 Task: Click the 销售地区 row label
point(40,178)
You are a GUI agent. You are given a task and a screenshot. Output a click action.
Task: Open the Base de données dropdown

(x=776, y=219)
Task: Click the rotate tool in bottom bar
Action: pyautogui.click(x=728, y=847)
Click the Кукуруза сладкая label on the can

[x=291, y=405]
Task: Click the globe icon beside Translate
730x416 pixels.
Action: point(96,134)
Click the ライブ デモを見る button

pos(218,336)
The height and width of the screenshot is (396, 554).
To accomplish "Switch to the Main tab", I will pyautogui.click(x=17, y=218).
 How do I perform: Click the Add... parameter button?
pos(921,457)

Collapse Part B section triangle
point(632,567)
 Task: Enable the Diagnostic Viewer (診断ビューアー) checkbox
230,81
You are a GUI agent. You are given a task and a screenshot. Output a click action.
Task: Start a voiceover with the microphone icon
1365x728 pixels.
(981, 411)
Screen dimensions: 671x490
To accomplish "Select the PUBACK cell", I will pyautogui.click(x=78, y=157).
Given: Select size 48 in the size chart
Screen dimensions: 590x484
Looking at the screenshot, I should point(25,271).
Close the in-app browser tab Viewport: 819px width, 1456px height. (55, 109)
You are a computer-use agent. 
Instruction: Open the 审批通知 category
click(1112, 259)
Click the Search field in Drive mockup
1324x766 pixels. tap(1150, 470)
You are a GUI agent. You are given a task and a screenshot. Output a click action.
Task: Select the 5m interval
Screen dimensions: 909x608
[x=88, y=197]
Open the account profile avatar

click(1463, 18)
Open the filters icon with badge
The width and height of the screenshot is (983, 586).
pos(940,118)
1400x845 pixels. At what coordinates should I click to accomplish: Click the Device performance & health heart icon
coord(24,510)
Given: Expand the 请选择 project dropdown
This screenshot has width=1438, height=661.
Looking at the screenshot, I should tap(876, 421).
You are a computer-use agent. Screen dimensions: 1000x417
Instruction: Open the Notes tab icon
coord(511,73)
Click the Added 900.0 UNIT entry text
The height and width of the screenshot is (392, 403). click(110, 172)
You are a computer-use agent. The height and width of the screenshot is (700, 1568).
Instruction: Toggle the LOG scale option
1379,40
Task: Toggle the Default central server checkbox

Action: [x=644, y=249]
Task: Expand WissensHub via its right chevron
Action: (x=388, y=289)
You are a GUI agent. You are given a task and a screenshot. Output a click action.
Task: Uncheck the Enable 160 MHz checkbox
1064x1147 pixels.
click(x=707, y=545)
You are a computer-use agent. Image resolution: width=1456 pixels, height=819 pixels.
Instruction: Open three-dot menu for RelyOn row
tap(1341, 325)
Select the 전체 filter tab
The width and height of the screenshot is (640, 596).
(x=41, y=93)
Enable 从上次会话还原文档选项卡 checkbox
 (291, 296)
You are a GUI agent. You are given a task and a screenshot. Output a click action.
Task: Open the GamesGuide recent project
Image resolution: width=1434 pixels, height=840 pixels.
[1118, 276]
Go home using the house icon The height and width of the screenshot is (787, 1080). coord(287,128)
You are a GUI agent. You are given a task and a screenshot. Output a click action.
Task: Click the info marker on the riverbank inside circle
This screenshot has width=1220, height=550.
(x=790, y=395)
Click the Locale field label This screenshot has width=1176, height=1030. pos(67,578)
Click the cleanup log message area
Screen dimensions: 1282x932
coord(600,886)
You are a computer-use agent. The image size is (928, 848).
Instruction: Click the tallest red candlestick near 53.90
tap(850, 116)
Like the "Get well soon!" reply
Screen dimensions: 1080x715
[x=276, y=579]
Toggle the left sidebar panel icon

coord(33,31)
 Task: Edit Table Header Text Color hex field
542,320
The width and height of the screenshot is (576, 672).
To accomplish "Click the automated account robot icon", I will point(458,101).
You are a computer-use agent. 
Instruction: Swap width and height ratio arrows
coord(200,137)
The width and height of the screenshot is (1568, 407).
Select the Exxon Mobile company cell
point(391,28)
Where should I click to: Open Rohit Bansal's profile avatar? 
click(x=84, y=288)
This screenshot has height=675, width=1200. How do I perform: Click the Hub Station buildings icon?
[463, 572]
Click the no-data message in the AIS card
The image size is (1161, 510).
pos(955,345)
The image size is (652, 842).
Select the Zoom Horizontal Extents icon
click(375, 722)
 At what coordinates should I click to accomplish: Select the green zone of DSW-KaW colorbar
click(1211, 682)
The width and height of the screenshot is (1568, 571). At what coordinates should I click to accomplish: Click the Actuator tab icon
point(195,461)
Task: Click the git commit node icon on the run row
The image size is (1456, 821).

PROBLEM. Lay out all of the lines above as a Markdown table with two columns, Row and Line. Number the rows in order, and leave out the blank lines.

WORKED ANSWER.
| Row | Line |
|---|---|
| 1 |  Task: Click the 销售地区 row label |
| 2 | point(40,178) |
| 3 | You are a GUI agent. You are given a task and a screenshot. Output a click action. |
| 4 | Task: Open the Base de données dropdown |
| 5 | (x=776, y=219) |
| 6 | Task: Click the rotate tool in bottom bar |
| 7 | Action: pyautogui.click(x=728, y=847) |
| 8 | Click the Кукуруза сладкая label on the can |
| 9 | [x=291, y=405] |
| 10 | Task: Click the globe icon beside Translate |
| 11 | 730x416 pixels. |
| 12 | Action: point(96,134) |
| 13 | Click the ライブ デモを見る button |
| 14 | pos(218,336) |
| 15 | The height and width of the screenshot is (396, 554). |
| 16 | To accomplish "Switch to the Main tab", I will pyautogui.click(x=17, y=218). |
| 17 |  How do I perform: Click the Add... parameter button? |
| 18 | pos(921,457) |
| 19 | Collapse Part B section triangle |
| 20 | point(632,567) |
| 21 |  Task: Enable the Diagnostic Viewer (診断ビューアー) checkbox |
| 22 | 230,81 |
| 23 | You are a GUI agent. You are given a task and a screenshot. Output a click action. |
| 24 | Task: Start a voiceover with the microphone icon |
| 25 | 1365x728 pixels. |
| 26 | (981, 411) |
| 27 | Screen dimensions: 671x490 |
| 28 | To accomplish "Select the PUBACK cell", I will pyautogui.click(x=78, y=157). |
| 29 | Given: Select size 48 in the size chart |
| 30 | Screen dimensions: 590x484 |
| 31 | Looking at the screenshot, I should point(25,271). |
| 32 | Close the in-app browser tab Viewport: 819px width, 1456px height. (55, 109) |
| 33 | You are a computer-use agent.  |
| 34 | Instruction: Open the 审批通知 category |
| 35 | click(1112, 259) |
| 36 | Click the Search field in Drive mockup |
| 37 | 1324x766 pixels. tap(1150, 470) |
| 38 | You are a GUI agent. You are given a task and a screenshot. Output a click action. |
| 39 | Task: Select the 5m interval |
| 40 | Screen dimensions: 909x608 |
| 41 | [x=88, y=197] |
| 42 | Open the account profile avatar |
| 43 | click(1463, 18) |
| 44 | Open the filters icon with badge |
| 45 | The width and height of the screenshot is (983, 586). |
| 46 | pos(940,118) |
| 47 | 1400x845 pixels. At what coordinates should I click to accomplish: Click the Device performance & health heart icon |
| 48 | coord(24,510) |
| 49 | Given: Expand the 请选择 project dropdown |
| 50 | This screenshot has width=1438, height=661. |
| 51 | Looking at the screenshot, I should tap(876, 421). |
| 52 | You are a computer-use agent. Screen dimensions: 1000x417 |
| 53 | Instruction: Open the Notes tab icon |
| 54 | coord(511,73) |
| 55 | Click the Added 900.0 UNIT entry text |
| 56 | The height and width of the screenshot is (392, 403). click(110, 172) |
| 57 | You are a computer-use agent. The height and width of the screenshot is (700, 1568). |
| 58 | Instruction: Toggle the LOG scale option |
| 59 | 1379,40 |
| 60 | Task: Toggle the Default central server checkbox |
| 61 | Action: [x=644, y=249] |
| 62 | Task: Expand WissensHub via its right chevron |
| 63 | Action: (x=388, y=289) |
| 64 | You are a GUI agent. You are given a task and a screenshot. Output a click action. |
| 65 | Task: Uncheck the Enable 160 MHz checkbox |
| 66 | 1064x1147 pixels. |
| 67 | click(x=707, y=545) |
| 68 | You are a computer-use agent. Image resolution: width=1456 pixels, height=819 pixels. |
| 69 | Instruction: Open three-dot menu for RelyOn row |
| 70 | tap(1341, 325) |
| 71 | Select the 전체 filter tab |
| 72 | The width and height of the screenshot is (640, 596). |
| 73 | (x=41, y=93) |
| 74 | Enable 从上次会话还原文档选项卡 checkbox |
| 75 |  (291, 296) |
| 76 | You are a GUI agent. You are given a task and a screenshot. Output a click action. |
| 77 | Task: Open the GamesGuide recent project |
| 78 | Image resolution: width=1434 pixels, height=840 pixels. |
| 79 | [1118, 276] |
| 80 | Go home using the house icon The height and width of the screenshot is (787, 1080). coord(287,128) |
| 81 | You are a GUI agent. You are given a task and a screenshot. Output a click action. |
| 82 | Task: Click the info marker on the riverbank inside circle |
| 83 | This screenshot has width=1220, height=550. |
| 84 | (x=790, y=395) |
| 85 | Click the Locale field label This screenshot has width=1176, height=1030. pos(67,578) |
| 86 | Click the cleanup log message area |
| 87 | Screen dimensions: 1282x932 |
| 88 | coord(600,886) |
| 89 | You are a computer-use agent. The image size is (928, 848). |
| 90 | Instruction: Click the tallest red candlestick near 53.90 |
| 91 | tap(850, 116) |
| 92 | Like the "Get well soon!" reply |
| 93 | Screen dimensions: 1080x715 |
| 94 | [x=276, y=579] |
| 95 | Toggle the left sidebar panel icon |
| 96 | coord(33,31) |
| 97 |  Task: Edit Table Header Text Color hex field |
| 98 | 542,320 |
| 99 | The width and height of the screenshot is (576, 672). |
| 100 | To accomplish "Click the automated account robot icon", I will point(458,101). |
| 101 | You are a computer-use agent.  |
| 102 | Instruction: Swap width and height ratio arrows |
| 103 | coord(200,137) |
| 104 | The width and height of the screenshot is (1568, 407). |
| 105 | Select the Exxon Mobile company cell |
| 106 | point(391,28) |
| 107 | Where should I click to: Open Rohit Bansal's profile avatar?  |
| 108 | click(x=84, y=288) |
| 109 | This screenshot has height=675, width=1200. How do I perform: Click the Hub Station buildings icon? |
| 110 | [463, 572] |
| 111 | Click the no-data message in the AIS card |
| 112 | The image size is (1161, 510). |
| 113 | pos(955,345) |
| 114 | The image size is (652, 842). |
| 115 | Select the Zoom Horizontal Extents icon |
| 116 | click(375, 722) |
| 117 |  At what coordinates should I click to accomplish: Select the green zone of DSW-KaW colorbar |
| 118 | click(1211, 682) |
| 119 | The width and height of the screenshot is (1568, 571). At what coordinates should I click to accomplish: Click the Actuator tab icon |
| 120 | point(195,461) |
| 121 | Task: Click the git commit node icon on the run row |
| 122 | The image size is (1456, 821). |